# Stated exercise:
Copy the items from the line containing "Task: Open the FAQ footer link" through the line containing "tap(702, 381)", keeping both of those lines and reproducing the text character for character. Leave the pictures out of your copy.

══ Records for this task ══

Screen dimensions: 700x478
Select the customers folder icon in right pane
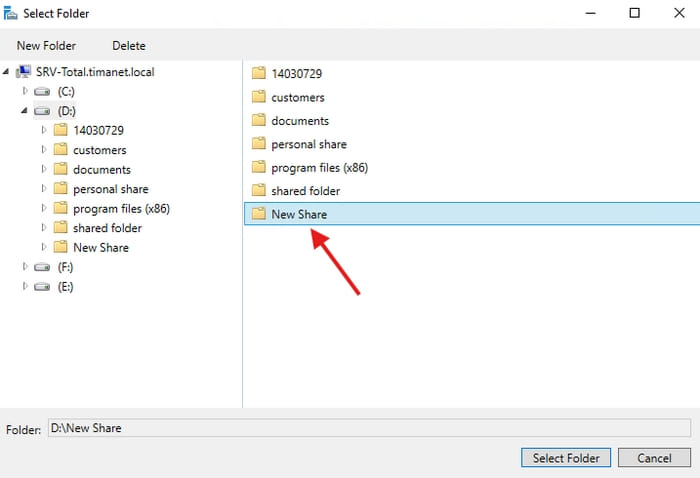click(258, 96)
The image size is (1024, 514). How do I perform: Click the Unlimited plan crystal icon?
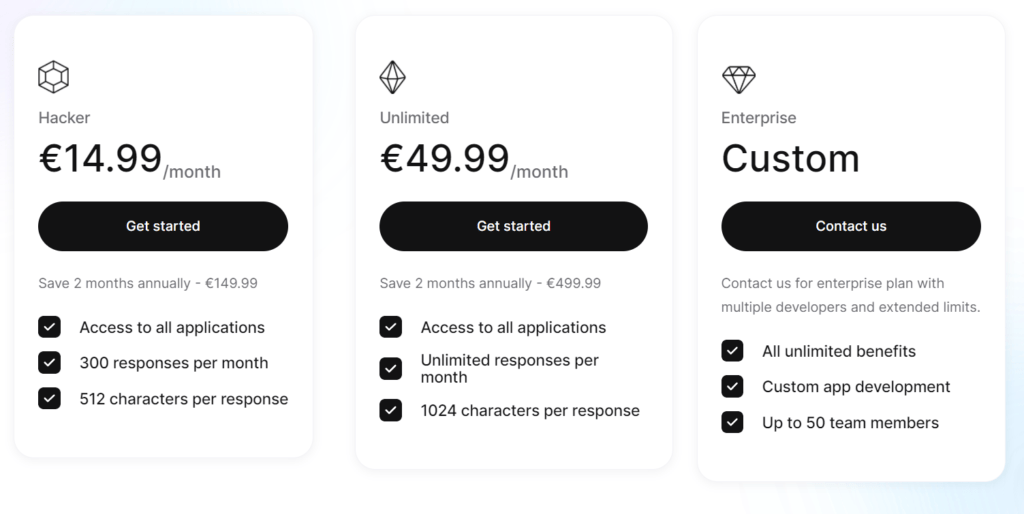[393, 77]
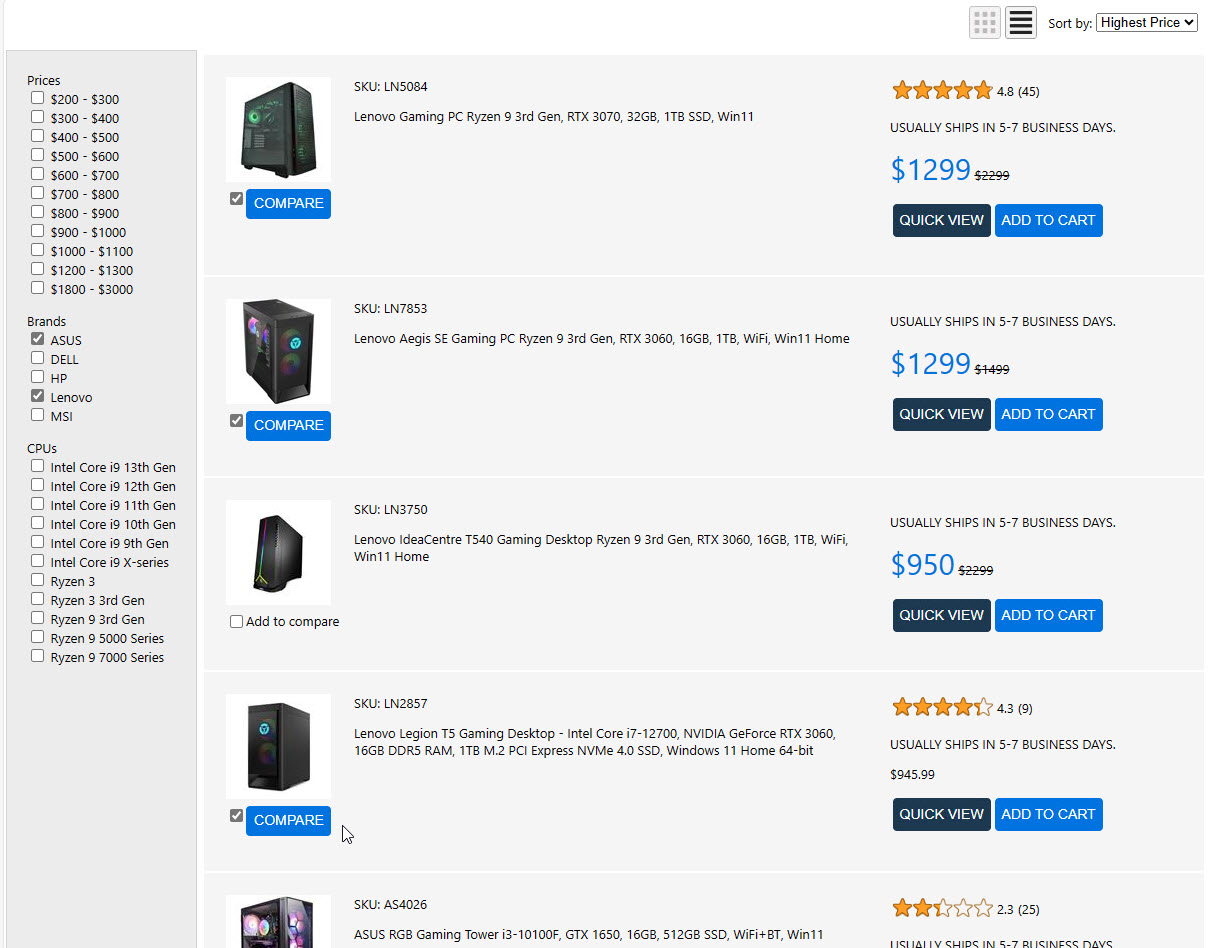
Task: Open Lenovo IdeaCentre T540 product image
Action: click(x=278, y=552)
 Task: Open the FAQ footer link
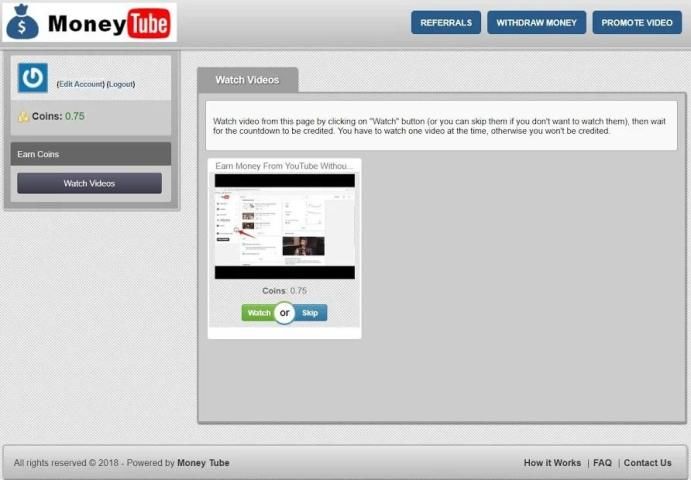click(x=602, y=463)
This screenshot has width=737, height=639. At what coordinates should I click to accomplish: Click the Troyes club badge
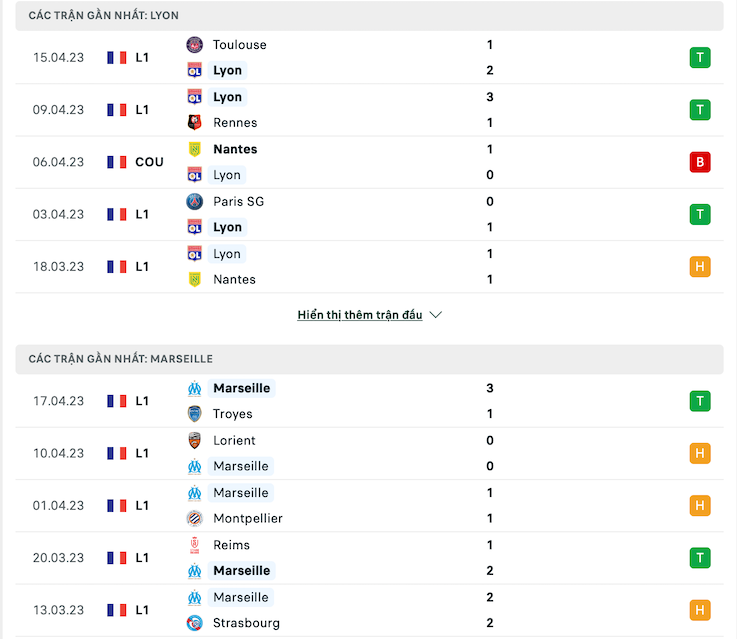pos(195,414)
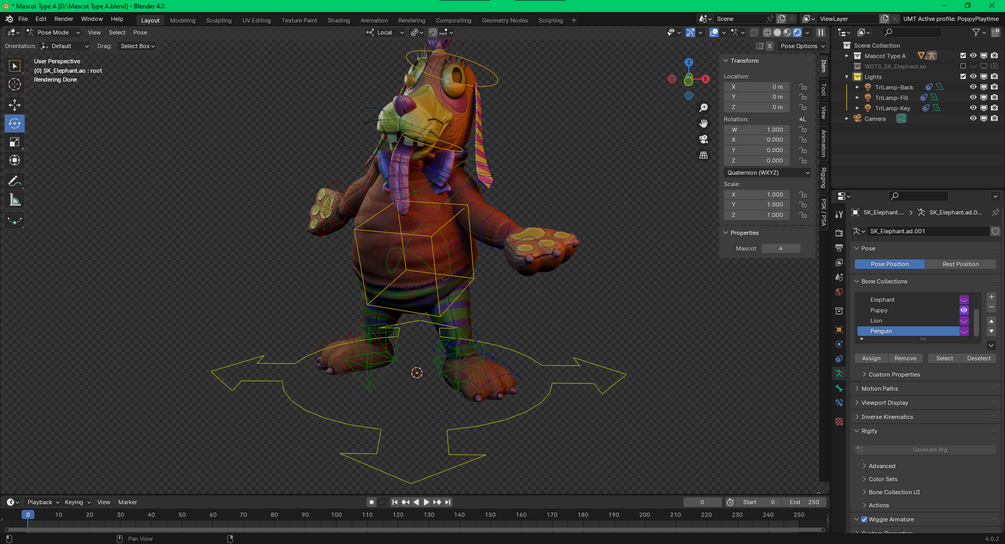Disable the Wiggle Armature checkbox
Image resolution: width=1005 pixels, height=544 pixels.
point(864,519)
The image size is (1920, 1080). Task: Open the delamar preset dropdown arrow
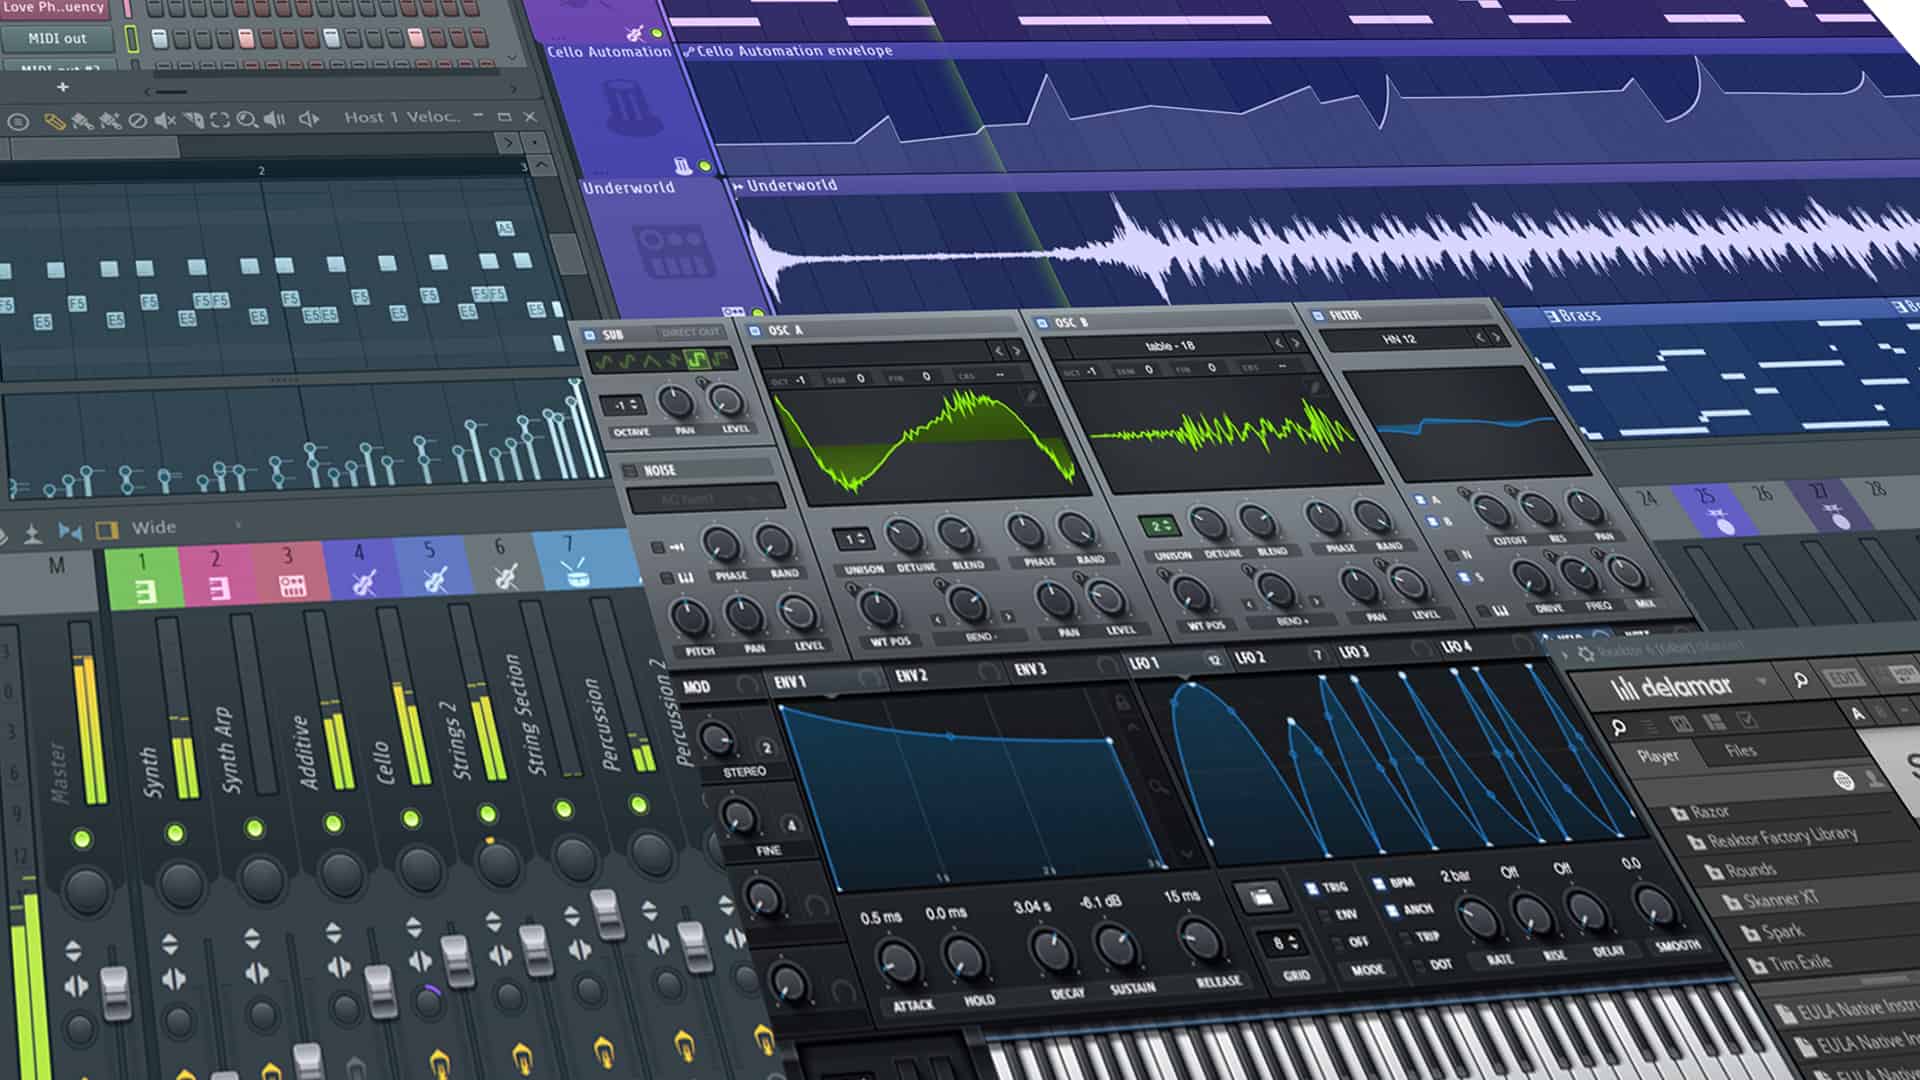pyautogui.click(x=1762, y=682)
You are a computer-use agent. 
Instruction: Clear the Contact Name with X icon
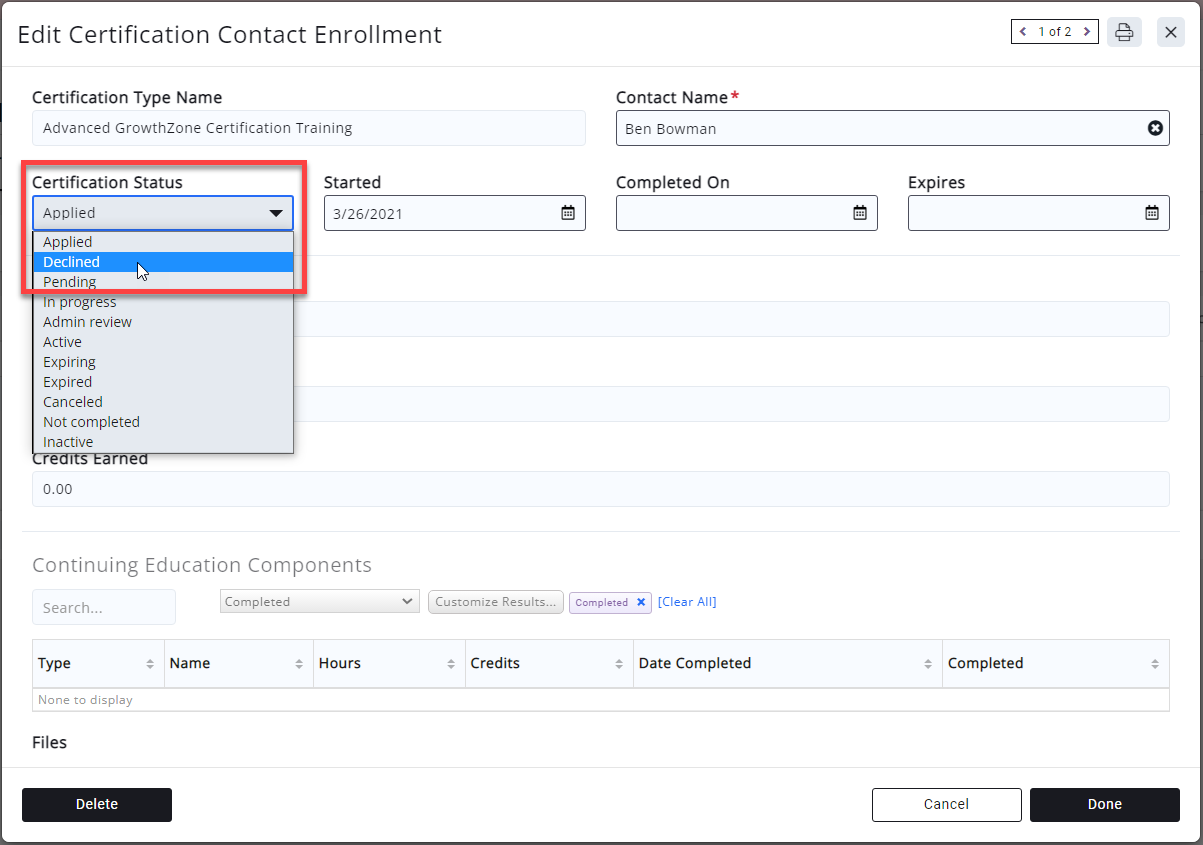[1155, 128]
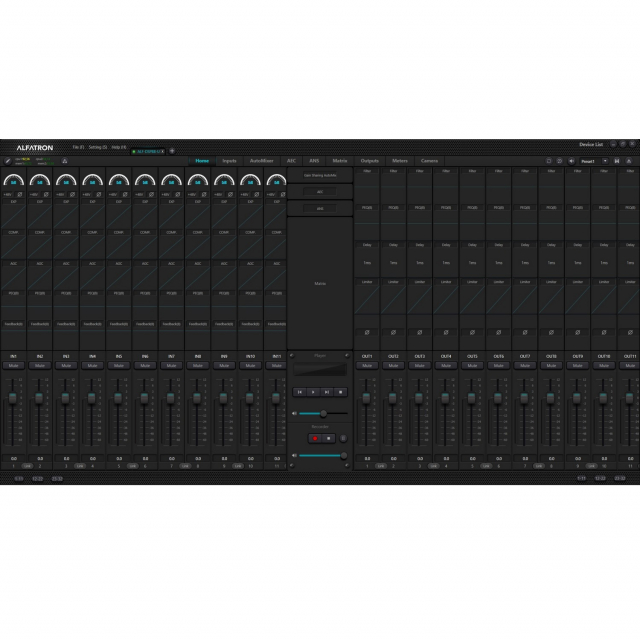Mute the IN1 input channel

14,365
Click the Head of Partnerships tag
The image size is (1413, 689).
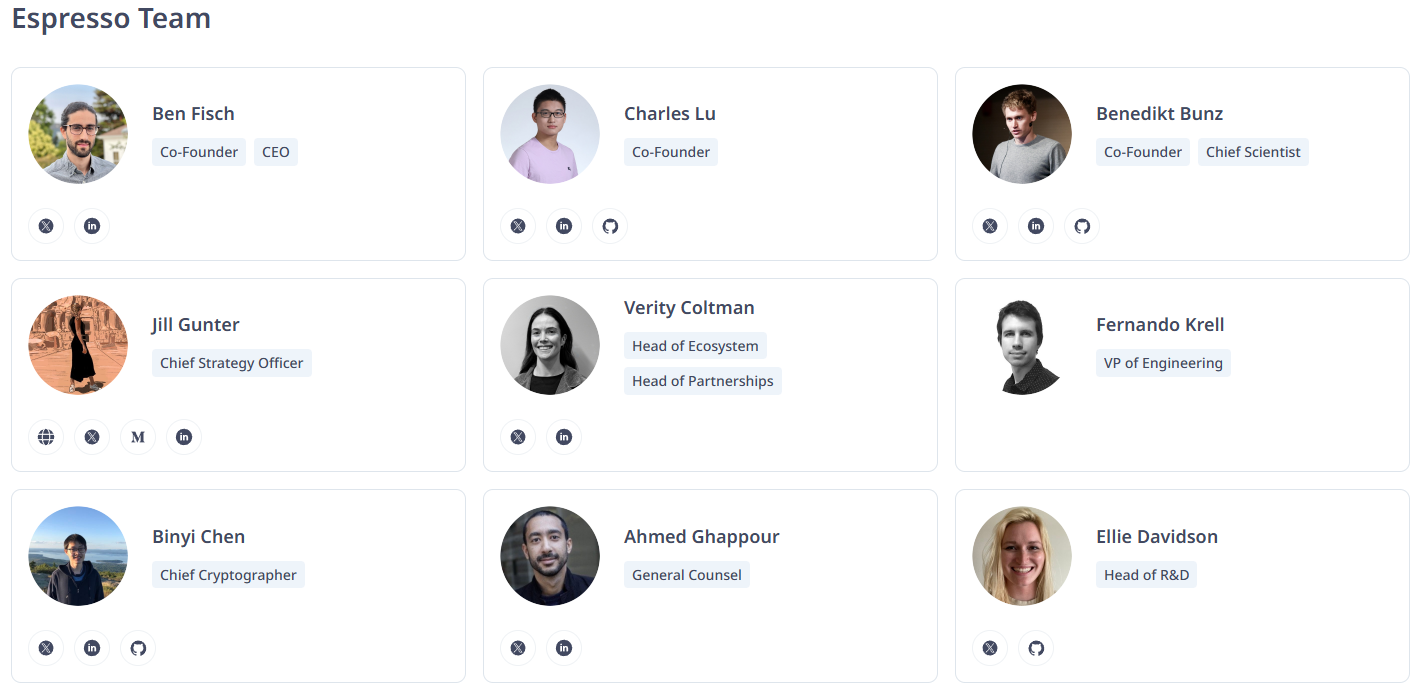tap(702, 381)
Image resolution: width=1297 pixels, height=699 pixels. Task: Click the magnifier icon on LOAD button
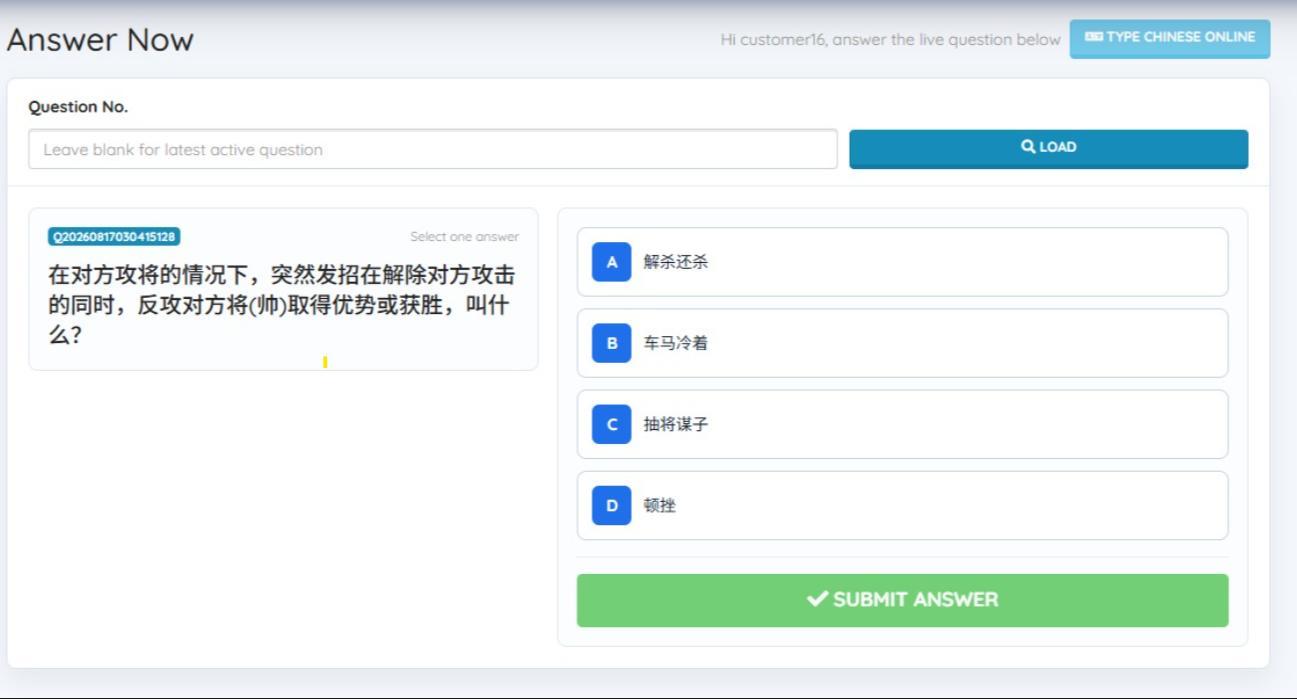(x=1028, y=147)
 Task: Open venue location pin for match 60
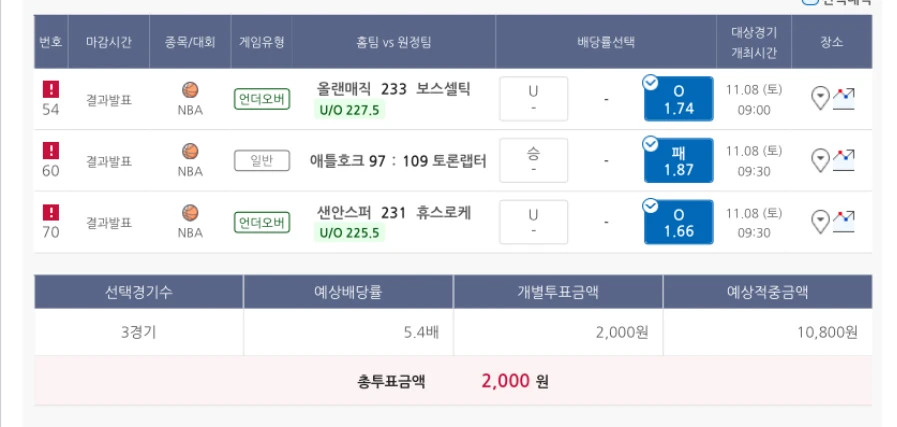pos(819,160)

═══

# The solution:
 Task: Open the FAQ footer link
click(x=602, y=463)
This screenshot has width=737, height=639. At what coordinates should I click to accomplish: Click the Troyes club badge
pos(195,414)
Disable the Wiggle Armature checkbox
Image resolution: width=1005 pixels, height=544 pixels.
point(864,519)
The image size is (1920, 1080). Task: Open the delamar preset dropdown arrow
pyautogui.click(x=1762, y=682)
You are a computer-use agent. 
Instruction: Clear the Contact Name with X icon
[1155, 128]
Mute the IN1 input channel

14,365
Click the Head of Partnerships tag
The image size is (1413, 689).
tap(702, 381)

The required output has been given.